§ **Tâche courte a**
Modifiez les entrées plus bas en remplaçant « screenshot » par « screen capture », sans rien changer d'autre, et ne reproduisez pas les images dans votre réponse.

§ **Passage fourni**
Depuis que je m’aventure à écrire sur la vie et l’art du Caravage — depuis qu’avec ce livre je me suis mis à chercher dans la matière de la peinture une vérité qui pourrait se dire —, je suis guetté par un mouvement qui abandonne mes phrases en même temps qu’il les appelle : elles semblent par­tir dans des directions qui m’échappent, et je ne les reconnais pas toujours ; mais je les laisse faire, car il me vient avec elles l’espérance qu’en se per­dant elles parviennent à s’éclairer d’une lumière qui n’est pas seulement raisonnable, à glisser vers je ne sais quoi de plus ouvert que leur sens, à entrer dans un pays plus inconnu encore que la poésie, où la vérité fait des apparitions étranges, comme s’il existait encore autre chose que la nuit et le jour, un temps qui échappe à leur contradic­tion, qui n’a rien à voir avec leur succession, qui défait le visible en même temps que l’invisible.

§ **Tâche courte b**
Reprenez le texte sur l'écriture de la vie et de l'art du Caravage à la suite de sa dernière phrase.

§ **Extraits de données**

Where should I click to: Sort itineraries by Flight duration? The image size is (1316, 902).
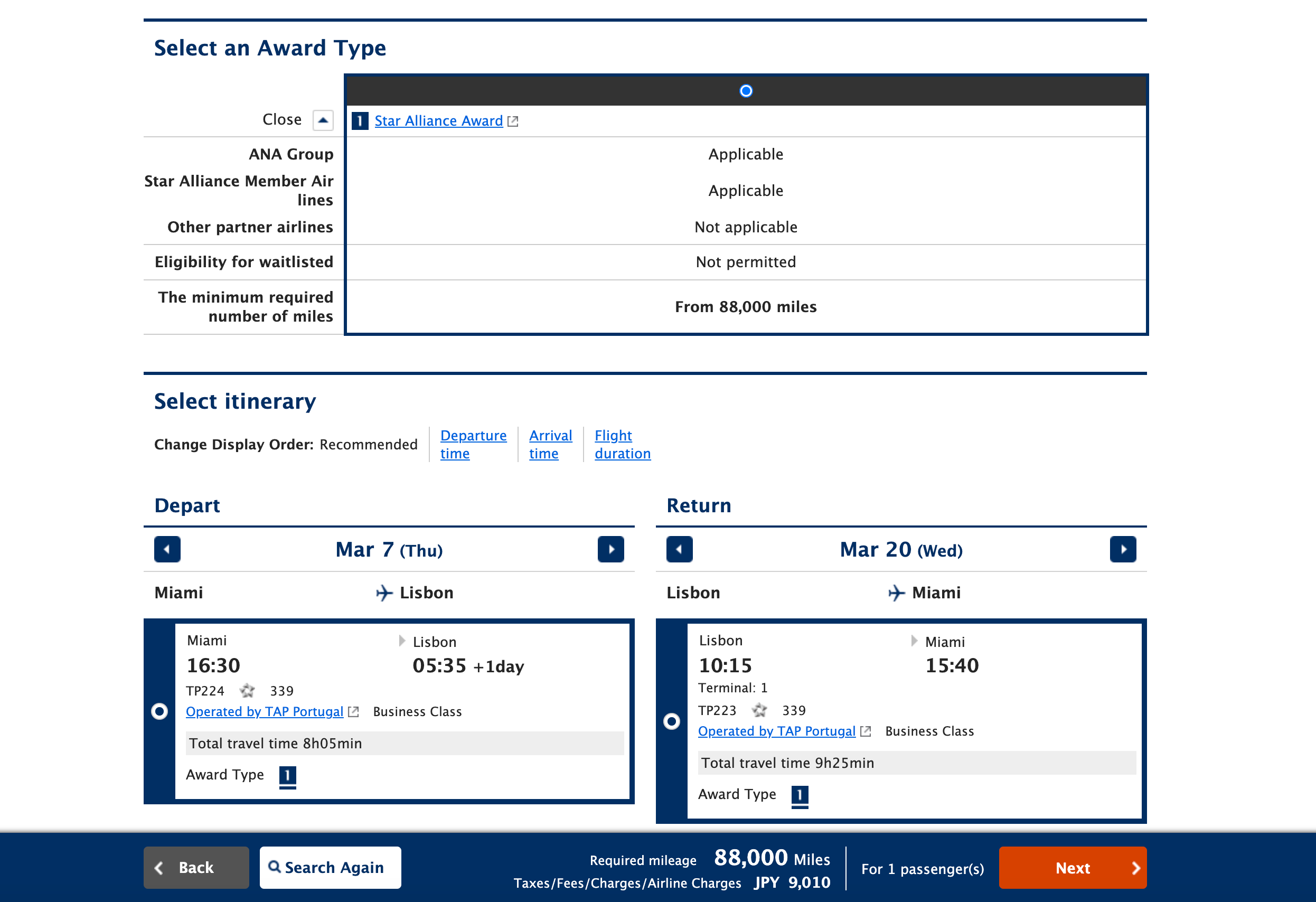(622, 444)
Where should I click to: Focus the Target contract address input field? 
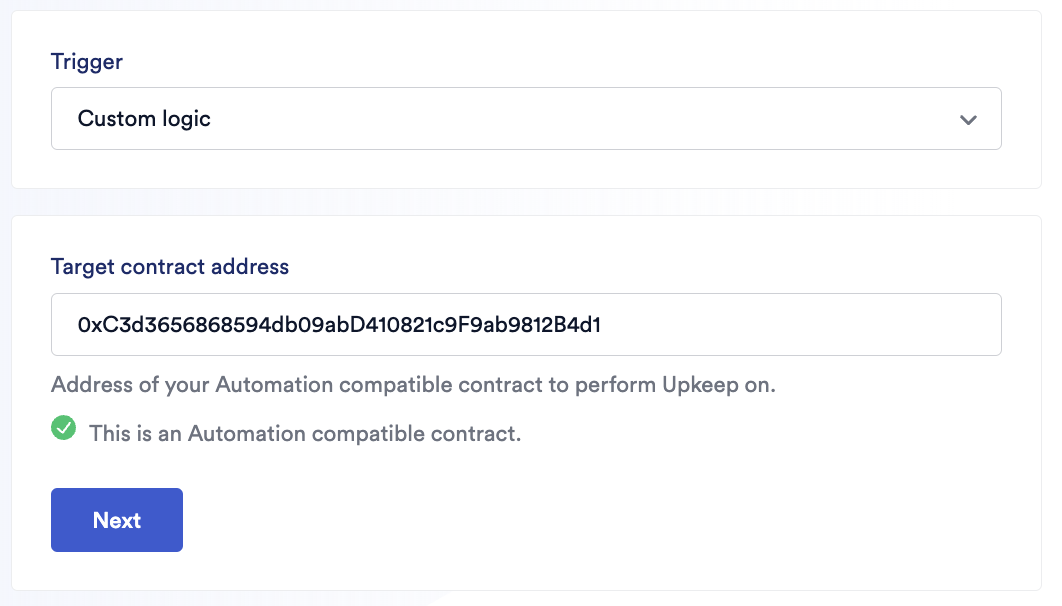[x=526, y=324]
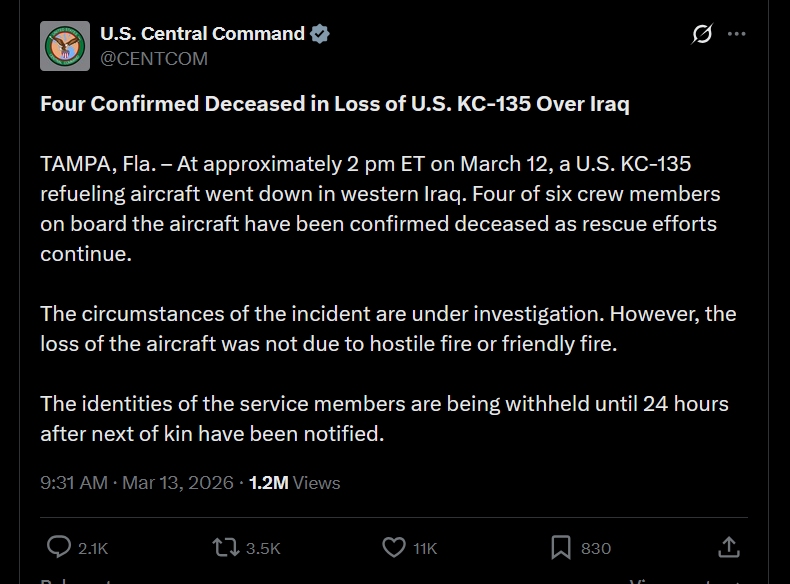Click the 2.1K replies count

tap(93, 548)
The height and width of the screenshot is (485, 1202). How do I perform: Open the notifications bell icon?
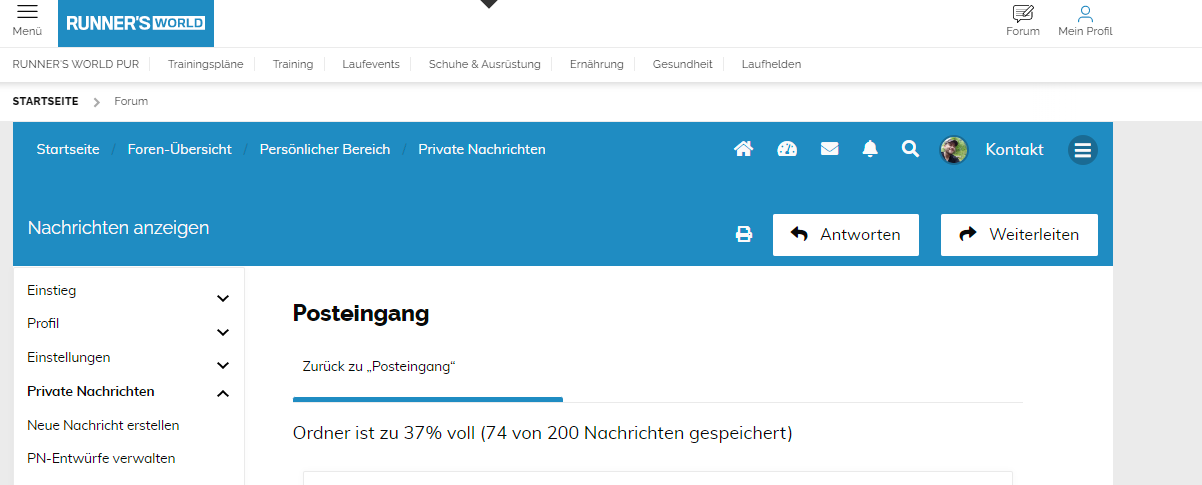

§ **Résultat a**
Where should I click to: Sort itineraries by Flight duration? The image size is (1316, 902).
(622, 444)
Where should I click to: Focus the Target contract address input field? 
[x=526, y=324]
Click the 2.1K replies count

tap(93, 548)
The height and width of the screen capture is (485, 1202). How do I perform: Open the notifications bell icon?

§ **Résultat b**
La peinture a lieu ici, à ce point d’éclat où l’on ne s’appartient plus, où le Caravage échappe non seulement à ses bourreaux, à ses ennemis, aux chevaliers de l’Ordre, à la mort qui le condamne et prend chaque jour une forme différente, mais aussi à ses mécènes, à ses amis, à ses amours, à tous ceux qu’il connaît à Rome, à Malte, à Syracuse ou à Naples, à tous ceux qu’il ne connaît pas et dont il redoute les désirs et le ressentiment.
Là, le visible s’efface ; et ne dépend plus de rien, ni du temps ni de l’espace, ni des histoires personnelles ni d’aucune conception sur l’art. La peinture et le mystère se rejoignent, comme ils se sont rejoints un jour sur un mur de la grotte de Lascaux, comme ils continuent à coïncider par­ fois, follement, sans qu’on puisse savoir pourquoi ni comment.
La solitude du Caravage réside dans cet emportement qui l’amène à vivre la peinture comme un moyen pour atteindre le mystère ; et à vivre le mystère comme un moyen pour atteindre la peinture. Ce mystère serait-il le nom de quelque chose de plus grand que nous, ou le rien à quoi nos vies sont mêlées et vers quoi elles se compriment, il n’affirme de toute façon qu’une chose qui manque. Parfois, rien n’est plus clair.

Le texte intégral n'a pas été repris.